Na sala de aula de matemática, o papel do professor consiste em fazer com que os significados pessoais dos alunos evoluam gradualmente para significados matemáticos (Bussi & Mariotti, 2008). De acordo com estas autoras, esta atividade sígnica do aluno é gerada na sua mente por meio de ferramentas psicológicas. Nesta perspetiva, quando o professor focaliza o raciocínio do aluno para aspetos particulares de uma tarefa está a despertar no aluno a necessidade de construir analogias a raciocínios e experiências matemáticas anteriores. Por outro lado, quando o professor admite ou refuta hipóteses que vão sendo construídas pelos alunos está a incentivar o aluno para que ele continue a atribuir significados matemáticos que o permitam construir estratégias para desenvolver ou testar tais hipóteses. E, quando o professor promove e faz sínteses ao longo do raciocínio dos alunos está com isto a usar intencionalmente processos que conduzem os significados pessoais do aluno aos significados matemáticos. Tais processos promovem a atividade mental do aluno que ocorre através dessas ferramentas psicológicas. E, por sua vez, tais processos usados pelo professor tornam- se meios de promover a aproximação do conhecimento dos alunos aos conhecimentos

matemáticos, aquando da realização de uma tarefa. Estes processos podem ser acompanhados por instrumentos como as tarefas matemáticas, pela calculadora gráfica ou outro software intencionalmente proposto pelo professor na aula de matemática, que Rabardel designa por artefactos (Hillman, 2014). Tais artefactos são instrumentos de mediação semiótica. Para Rabardel a produção de um signo depende do uso de um artefacto. Tal signo, por sua vez, pode ser espontâneo ou explicitamente requerido por tarefas específicas propostas pelo professor (Mariotti, 2009). Em qualquer dos casos, a principal característica dos signos é a sua estreita ligação com as ações que decorrem do uso do artefacto (Mariotti, 2009, p.430).
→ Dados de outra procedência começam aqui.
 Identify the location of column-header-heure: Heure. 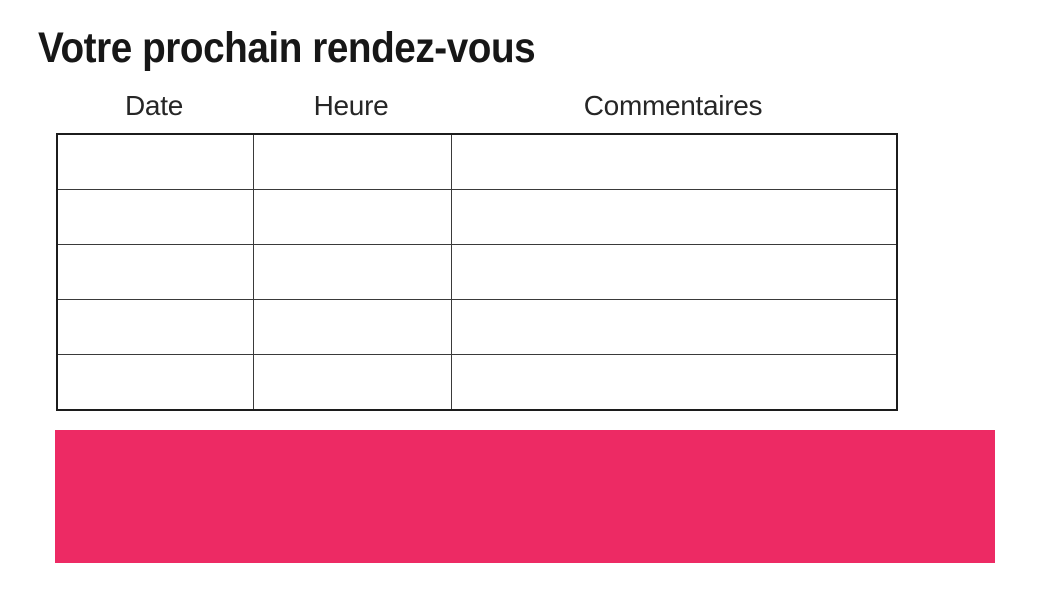
(351, 106).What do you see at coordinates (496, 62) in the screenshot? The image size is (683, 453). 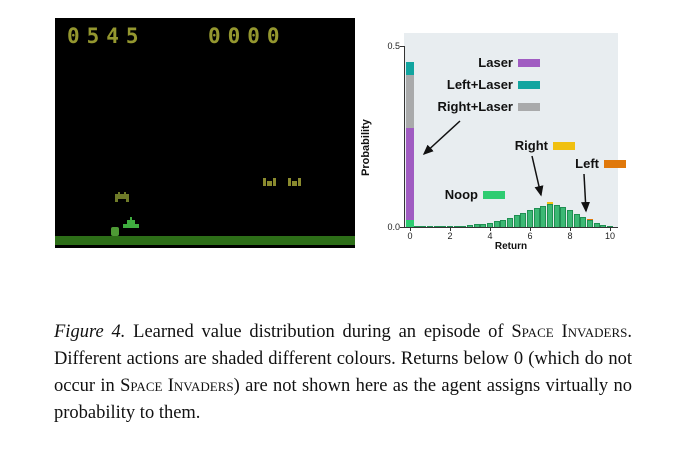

Um signo auxilia a construção de um significado durante a resolução de uma tarefa, tal como a construção de uma analogia durante um raciocínio indutivo, ou o uso da memória na construção de um raciocínio abdutivo. Por sua vez, um artefacto acompanha a tarefa tendo a função de promover a construção de significados, tal como um algoritmo, ou uma determinada função da calculadora gráfica.

Assumiremos neste estudo, e concordantemente com Peirce, que toda a atividade sígnica é por si só um signo e, consequentemente, por tal atividade se identificar nalgum momento ou nalguma perspetiva com o seu signo, consideraremos os conceitos de signo e significado como interdependentes. De acordo com D’Amore (2007), Bishop e Goffree (1986), Ponte e Serrazina (2000), Bussi e Mariotti (2008) e Mariotti (2009), neste trabalho consideramos que a atribuição de significados, individuais e coletivos através do uso de artefactos – como as tarefas propostas pelo professor aos alunos em sala de aula, é fundamental para a aprendizagem.